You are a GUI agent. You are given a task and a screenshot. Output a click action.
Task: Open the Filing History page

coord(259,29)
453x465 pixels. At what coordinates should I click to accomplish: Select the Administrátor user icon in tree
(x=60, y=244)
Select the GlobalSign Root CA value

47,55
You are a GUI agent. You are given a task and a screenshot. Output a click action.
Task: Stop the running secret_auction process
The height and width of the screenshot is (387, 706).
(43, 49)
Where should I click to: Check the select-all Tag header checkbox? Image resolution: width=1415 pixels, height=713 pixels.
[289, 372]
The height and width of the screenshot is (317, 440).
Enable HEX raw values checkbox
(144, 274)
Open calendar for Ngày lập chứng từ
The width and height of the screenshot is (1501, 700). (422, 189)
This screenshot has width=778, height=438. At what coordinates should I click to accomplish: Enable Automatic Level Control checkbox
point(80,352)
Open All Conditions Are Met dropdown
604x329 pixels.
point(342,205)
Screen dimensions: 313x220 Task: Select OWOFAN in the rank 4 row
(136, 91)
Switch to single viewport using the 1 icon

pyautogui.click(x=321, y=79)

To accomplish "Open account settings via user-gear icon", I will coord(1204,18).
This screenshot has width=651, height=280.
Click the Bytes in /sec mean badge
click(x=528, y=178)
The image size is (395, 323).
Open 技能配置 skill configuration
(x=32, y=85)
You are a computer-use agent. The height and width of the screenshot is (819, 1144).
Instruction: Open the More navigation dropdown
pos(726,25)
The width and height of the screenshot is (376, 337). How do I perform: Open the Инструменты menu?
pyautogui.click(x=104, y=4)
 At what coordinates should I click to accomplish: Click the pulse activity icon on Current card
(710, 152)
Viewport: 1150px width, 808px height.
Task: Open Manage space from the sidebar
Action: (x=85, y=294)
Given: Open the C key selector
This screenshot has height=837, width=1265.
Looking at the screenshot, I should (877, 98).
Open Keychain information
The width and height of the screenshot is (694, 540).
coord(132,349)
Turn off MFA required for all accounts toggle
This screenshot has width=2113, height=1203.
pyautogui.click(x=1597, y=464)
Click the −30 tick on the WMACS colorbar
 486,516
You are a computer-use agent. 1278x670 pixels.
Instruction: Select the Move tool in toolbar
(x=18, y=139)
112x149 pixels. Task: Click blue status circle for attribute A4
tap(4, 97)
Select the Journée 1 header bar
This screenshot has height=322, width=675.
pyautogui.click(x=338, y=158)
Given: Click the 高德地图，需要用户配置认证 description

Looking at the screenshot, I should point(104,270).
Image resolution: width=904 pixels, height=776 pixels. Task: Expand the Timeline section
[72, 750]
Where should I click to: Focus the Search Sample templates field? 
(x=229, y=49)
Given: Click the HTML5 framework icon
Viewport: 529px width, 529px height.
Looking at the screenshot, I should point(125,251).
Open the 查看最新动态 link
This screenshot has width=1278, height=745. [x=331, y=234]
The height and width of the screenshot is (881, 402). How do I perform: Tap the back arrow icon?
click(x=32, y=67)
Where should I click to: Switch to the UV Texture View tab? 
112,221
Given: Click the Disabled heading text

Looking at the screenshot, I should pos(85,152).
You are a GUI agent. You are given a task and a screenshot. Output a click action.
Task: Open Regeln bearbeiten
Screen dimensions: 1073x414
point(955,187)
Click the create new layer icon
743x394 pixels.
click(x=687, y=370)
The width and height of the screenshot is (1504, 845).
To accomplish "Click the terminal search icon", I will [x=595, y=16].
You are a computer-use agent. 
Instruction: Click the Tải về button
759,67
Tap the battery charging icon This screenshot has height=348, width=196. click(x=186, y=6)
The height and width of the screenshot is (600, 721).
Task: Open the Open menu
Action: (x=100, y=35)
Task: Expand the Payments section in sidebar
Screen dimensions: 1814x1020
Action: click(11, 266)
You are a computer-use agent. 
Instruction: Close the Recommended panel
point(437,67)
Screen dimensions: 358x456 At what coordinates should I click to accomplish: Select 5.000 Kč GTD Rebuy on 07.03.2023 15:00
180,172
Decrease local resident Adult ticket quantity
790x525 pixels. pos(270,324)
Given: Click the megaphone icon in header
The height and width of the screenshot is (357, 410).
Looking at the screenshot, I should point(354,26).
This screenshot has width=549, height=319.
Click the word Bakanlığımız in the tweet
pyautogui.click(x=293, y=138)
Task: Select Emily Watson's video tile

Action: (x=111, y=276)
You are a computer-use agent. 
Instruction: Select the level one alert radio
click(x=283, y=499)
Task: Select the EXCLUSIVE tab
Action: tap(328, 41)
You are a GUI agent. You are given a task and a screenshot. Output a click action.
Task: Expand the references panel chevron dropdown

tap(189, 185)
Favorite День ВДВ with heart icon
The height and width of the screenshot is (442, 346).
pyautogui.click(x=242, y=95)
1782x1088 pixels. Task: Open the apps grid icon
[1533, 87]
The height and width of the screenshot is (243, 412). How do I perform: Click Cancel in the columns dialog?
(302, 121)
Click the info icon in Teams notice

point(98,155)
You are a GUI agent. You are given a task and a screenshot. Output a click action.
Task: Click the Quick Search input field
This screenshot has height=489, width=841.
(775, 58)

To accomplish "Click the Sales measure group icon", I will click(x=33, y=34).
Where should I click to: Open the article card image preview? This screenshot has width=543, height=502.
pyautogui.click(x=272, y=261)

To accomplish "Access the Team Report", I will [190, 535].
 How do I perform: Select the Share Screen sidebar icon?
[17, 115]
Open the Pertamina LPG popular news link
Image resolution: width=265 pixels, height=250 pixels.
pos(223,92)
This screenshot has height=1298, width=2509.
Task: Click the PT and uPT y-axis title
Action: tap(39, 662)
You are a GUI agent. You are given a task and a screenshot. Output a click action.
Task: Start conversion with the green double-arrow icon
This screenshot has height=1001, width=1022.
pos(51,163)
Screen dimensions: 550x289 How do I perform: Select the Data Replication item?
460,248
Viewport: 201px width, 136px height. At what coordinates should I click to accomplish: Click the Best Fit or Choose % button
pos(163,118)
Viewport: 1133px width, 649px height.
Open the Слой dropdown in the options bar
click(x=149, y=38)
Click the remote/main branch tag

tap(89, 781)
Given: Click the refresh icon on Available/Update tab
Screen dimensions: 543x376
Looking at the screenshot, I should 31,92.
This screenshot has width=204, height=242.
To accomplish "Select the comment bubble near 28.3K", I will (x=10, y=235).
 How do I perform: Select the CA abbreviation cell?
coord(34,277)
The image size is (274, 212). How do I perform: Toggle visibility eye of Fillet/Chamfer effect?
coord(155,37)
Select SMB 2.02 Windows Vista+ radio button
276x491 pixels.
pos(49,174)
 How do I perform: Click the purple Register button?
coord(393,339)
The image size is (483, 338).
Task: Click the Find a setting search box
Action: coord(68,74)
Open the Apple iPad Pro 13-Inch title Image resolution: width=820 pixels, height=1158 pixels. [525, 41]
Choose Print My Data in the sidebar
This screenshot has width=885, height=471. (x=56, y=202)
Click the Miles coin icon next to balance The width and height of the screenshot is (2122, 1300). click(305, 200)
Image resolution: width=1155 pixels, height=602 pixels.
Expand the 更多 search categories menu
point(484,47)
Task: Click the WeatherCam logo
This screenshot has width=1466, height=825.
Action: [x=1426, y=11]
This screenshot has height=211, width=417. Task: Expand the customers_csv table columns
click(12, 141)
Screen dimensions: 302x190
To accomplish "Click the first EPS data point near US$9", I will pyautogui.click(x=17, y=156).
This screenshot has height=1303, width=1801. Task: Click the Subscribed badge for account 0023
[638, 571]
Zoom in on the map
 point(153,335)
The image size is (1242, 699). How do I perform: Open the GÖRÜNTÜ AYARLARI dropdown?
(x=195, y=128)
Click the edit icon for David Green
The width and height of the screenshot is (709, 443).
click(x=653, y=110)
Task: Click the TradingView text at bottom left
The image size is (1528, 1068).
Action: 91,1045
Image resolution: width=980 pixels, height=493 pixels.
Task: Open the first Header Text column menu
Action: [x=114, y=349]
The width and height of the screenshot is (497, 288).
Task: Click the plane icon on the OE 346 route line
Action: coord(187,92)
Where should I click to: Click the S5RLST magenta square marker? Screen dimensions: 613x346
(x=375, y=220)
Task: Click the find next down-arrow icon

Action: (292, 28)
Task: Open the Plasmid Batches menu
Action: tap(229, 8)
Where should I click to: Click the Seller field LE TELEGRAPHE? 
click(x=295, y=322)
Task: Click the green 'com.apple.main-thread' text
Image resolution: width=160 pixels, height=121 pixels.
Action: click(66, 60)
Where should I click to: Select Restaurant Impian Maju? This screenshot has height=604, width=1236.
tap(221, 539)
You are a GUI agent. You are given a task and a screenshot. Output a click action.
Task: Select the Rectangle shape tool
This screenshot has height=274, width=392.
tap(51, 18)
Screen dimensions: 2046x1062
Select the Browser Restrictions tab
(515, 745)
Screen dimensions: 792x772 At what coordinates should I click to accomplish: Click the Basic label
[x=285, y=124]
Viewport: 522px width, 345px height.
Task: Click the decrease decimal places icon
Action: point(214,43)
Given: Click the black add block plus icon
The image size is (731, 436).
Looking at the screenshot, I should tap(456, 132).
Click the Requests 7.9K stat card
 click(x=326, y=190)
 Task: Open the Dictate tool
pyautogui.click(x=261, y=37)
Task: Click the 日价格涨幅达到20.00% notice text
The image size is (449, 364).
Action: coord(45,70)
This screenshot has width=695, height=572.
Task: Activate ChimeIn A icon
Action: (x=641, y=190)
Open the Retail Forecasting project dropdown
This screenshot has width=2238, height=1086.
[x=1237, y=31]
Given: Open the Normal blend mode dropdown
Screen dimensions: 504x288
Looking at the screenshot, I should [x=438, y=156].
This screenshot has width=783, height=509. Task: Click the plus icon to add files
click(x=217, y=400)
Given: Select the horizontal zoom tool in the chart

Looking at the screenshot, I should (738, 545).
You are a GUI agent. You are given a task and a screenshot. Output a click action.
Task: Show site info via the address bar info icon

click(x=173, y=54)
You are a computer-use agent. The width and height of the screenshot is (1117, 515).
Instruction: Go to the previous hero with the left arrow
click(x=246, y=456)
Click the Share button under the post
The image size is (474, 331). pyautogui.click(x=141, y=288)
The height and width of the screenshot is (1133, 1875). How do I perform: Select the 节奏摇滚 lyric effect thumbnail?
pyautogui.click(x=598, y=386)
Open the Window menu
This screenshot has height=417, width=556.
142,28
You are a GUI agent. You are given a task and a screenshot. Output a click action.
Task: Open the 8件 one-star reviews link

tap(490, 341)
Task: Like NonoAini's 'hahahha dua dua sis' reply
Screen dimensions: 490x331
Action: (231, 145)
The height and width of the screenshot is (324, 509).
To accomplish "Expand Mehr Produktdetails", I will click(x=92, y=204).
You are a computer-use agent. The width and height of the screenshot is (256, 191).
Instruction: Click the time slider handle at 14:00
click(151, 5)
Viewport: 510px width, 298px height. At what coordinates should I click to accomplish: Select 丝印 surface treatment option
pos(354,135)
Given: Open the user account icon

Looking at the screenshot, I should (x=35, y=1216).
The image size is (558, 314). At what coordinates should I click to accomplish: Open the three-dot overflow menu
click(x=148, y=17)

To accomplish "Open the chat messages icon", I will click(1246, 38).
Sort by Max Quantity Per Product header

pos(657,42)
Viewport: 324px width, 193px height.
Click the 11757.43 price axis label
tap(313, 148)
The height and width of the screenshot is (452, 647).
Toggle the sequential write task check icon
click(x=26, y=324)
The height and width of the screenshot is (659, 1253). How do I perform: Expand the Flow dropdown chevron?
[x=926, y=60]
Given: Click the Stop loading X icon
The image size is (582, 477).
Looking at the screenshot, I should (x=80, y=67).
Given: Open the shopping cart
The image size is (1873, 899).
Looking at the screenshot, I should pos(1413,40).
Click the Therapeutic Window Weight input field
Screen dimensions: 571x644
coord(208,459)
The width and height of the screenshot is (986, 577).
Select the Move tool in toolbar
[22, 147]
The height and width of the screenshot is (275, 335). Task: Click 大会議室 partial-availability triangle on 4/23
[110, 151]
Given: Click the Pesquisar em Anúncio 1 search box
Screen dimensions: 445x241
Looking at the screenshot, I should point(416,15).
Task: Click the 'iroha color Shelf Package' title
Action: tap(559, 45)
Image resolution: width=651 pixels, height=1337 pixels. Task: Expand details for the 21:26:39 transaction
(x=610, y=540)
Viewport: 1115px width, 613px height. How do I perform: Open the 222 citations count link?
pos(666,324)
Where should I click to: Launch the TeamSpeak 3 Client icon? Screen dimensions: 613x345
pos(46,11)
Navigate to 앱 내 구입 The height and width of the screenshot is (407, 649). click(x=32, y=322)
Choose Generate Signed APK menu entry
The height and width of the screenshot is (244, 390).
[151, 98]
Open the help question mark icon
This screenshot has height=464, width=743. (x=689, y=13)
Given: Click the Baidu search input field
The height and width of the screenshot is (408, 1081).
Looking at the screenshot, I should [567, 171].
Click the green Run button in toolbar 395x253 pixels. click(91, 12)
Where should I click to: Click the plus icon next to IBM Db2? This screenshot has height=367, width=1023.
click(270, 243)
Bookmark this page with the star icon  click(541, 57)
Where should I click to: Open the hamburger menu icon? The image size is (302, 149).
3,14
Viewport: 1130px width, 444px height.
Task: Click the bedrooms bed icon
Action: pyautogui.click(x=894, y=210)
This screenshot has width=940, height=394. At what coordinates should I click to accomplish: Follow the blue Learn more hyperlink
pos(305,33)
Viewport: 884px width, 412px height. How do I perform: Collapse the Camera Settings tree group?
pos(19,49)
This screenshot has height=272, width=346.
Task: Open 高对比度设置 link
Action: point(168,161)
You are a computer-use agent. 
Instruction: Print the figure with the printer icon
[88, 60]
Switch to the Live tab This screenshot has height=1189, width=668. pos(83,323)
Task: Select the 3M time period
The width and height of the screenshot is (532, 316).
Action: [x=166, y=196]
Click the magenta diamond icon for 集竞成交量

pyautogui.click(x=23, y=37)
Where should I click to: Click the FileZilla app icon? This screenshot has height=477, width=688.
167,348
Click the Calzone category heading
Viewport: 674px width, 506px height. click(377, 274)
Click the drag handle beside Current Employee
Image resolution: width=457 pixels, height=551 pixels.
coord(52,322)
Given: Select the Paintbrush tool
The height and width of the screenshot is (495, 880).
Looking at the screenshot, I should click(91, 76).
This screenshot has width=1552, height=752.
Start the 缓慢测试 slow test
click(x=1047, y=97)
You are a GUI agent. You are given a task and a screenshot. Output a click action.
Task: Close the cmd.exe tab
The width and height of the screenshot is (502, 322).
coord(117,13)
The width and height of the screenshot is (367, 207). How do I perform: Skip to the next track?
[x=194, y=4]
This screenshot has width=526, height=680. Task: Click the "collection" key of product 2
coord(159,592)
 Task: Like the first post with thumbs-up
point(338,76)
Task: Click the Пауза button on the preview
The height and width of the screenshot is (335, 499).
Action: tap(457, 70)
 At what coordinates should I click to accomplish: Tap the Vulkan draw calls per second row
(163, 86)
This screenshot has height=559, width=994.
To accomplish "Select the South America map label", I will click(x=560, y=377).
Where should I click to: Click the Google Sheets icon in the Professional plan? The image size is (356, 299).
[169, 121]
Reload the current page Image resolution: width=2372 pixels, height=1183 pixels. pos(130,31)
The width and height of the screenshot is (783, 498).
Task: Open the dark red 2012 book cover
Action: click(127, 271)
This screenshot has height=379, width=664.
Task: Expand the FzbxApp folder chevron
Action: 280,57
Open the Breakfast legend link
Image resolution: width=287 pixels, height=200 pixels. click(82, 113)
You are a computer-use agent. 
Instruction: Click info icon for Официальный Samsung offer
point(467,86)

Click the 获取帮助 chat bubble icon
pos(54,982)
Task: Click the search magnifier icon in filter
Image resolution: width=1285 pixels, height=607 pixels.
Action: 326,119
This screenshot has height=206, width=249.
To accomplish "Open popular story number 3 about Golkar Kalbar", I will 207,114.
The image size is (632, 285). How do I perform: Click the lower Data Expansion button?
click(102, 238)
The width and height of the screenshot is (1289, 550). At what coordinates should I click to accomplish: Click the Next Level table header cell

◆ Aim of the exercise
Rescale the lines from the line with "Viewport: 324px width, 193px height." to the line with "click(x=26, y=324)" and give them all again, requests included. Multiply every click coordinate in the answers by 2.35 and round to whole numbers, with halves rounded up.

◆ Answer to the exercise
Viewport: 324px width, 193px height.
Click the 11757.43 price axis label
tap(736, 348)
The height and width of the screenshot is (452, 647).
Toggle the sequential write task check icon
click(x=61, y=761)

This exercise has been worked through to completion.